What needs to be done: In the records below, change every "Where is" to "Where can I find" and leave all other text as it is.

The input:

BEGIN

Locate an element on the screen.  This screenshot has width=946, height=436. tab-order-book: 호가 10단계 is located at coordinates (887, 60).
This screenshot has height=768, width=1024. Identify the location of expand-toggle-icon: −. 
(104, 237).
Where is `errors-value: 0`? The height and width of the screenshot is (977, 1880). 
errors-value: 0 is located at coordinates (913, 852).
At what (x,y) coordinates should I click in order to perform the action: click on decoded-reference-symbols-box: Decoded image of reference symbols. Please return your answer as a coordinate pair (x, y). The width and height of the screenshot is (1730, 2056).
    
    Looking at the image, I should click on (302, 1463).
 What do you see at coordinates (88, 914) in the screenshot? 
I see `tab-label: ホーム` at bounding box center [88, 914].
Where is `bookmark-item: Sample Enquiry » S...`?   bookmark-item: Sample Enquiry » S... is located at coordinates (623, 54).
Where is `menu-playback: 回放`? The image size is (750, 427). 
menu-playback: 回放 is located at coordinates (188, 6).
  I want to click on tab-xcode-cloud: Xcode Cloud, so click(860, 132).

END

The answer:
Locate an element on the screen.  This screenshot has width=946, height=436. tab-order-book: 호가 10단계 is located at coordinates (887, 60).
This screenshot has height=768, width=1024. Identify the location of expand-toggle-icon: −. 
(104, 237).
Where can I find `errors-value: 0`? The height and width of the screenshot is (977, 1880). 
errors-value: 0 is located at coordinates (913, 852).
At what (x,y) coordinates should I click in order to perform the action: click on decoded-reference-symbols-box: Decoded image of reference symbols. Please return your answer as a coordinate pair (x, y). The width and height of the screenshot is (1730, 2056).
    
    Looking at the image, I should click on (302, 1463).
 What do you see at coordinates (88, 914) in the screenshot? 
I see `tab-label: ホーム` at bounding box center [88, 914].
Where can I find `bookmark-item: Sample Enquiry » S...`?   bookmark-item: Sample Enquiry » S... is located at coordinates (623, 54).
Where can I find `menu-playback: 回放`? The image size is (750, 427). 
menu-playback: 回放 is located at coordinates (188, 6).
  I want to click on tab-xcode-cloud: Xcode Cloud, so click(860, 132).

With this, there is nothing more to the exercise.